Start somewhere quiet and comfortable.

A quiet place free of distractions, where you can sit comfortably upright, is an ideal place to start practicing meditation. But as you hone your focus and get familiar with the practice, Price encourages you to try it anywhere, even standing up or lying down (like on the train on your morning commute, while trying to go to sleep, in the waiting room before a big interview).

Set small goals and physically add them to your schedule.

Since repetition helps practice make a lasting impact, Price says it’s far more effective to meditate for a few minutes every day than an hour every other week.

“Keep it simple: Set your meditation goal each day for short periods of time,” she says. “Often the best way to make room for practice on a busy day is to put it on your calendar—and really try to stick to it. Follow guided audio tracks as you get familiar with different techniques.” For a hands-free option, try Real Simple Relax, our Amazon Alexa Skill offering one-minute guided meditations from Stop, Breathe, & Think.

Come with a positive frame of mind.

Price insists the attitude you bring to meditation will significantly impact your experience. “The more open you are, without expectations about how things ‘should be,’ the more at ease you’ll be with the way things actually are,” she says. Approach meditation as something you get to do and want to do. Foster a sense of gratitude for the small luxury of being able to sit quietly and reflect, as well as any benefits you may feel along the way.

An Easy Mindfulness Meditation to Try Right Now (No Experience Needed)

“The basic technique is to focus attention on your breath—the inhale and exhale—with openness and curiosity,” Price says. Follow along with this straightforward guided meditation.

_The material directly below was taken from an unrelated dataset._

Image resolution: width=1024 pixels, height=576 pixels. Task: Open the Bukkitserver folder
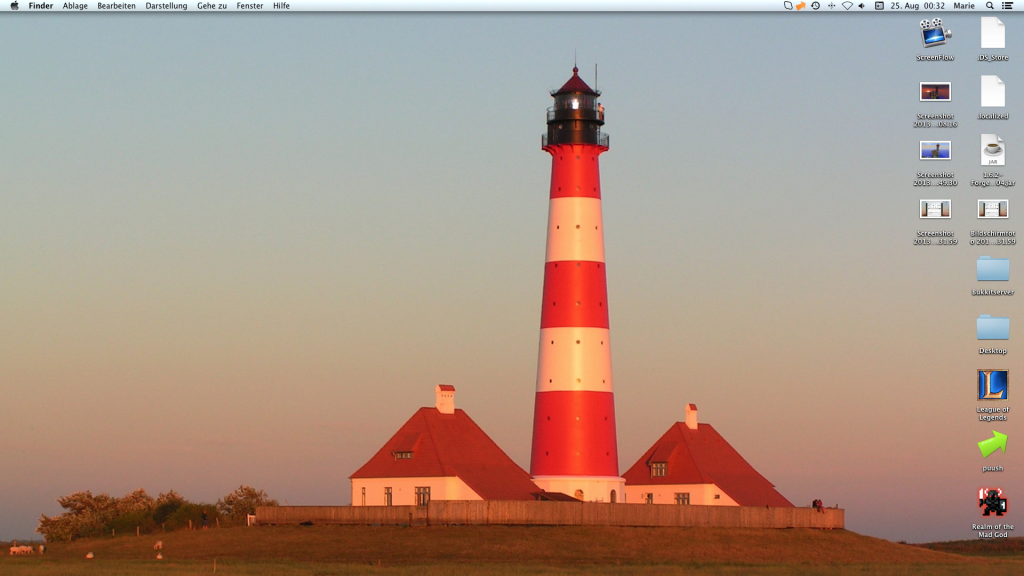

  1. Find a comfortable, upright posture, sitting or standing.
  2. Feel the weight of your body on your seat, or the floor
  3. Take a few deep breaths, and notice how your body feels.
  4. Starting with the top of your head down through your toes, bring your awareness to any part of your body that feels tense, and relax those muscles.
  5. Now bring your awareness to your breath. Notice where you feel the breath most in your body.
  6. Settle into a relaxed focus as you follow the sensation of each inhale and exhale.
  7. With openness and curiosity, notice any sensations, thoughts or feelings that arise, and gently bring your attention back to the sensation of breathing.
  8. Continue to gently redirect your attention back to your breath for as long you’d like.

Guess what—you just completed a meditation. Now you can start meditating every day (even at work!).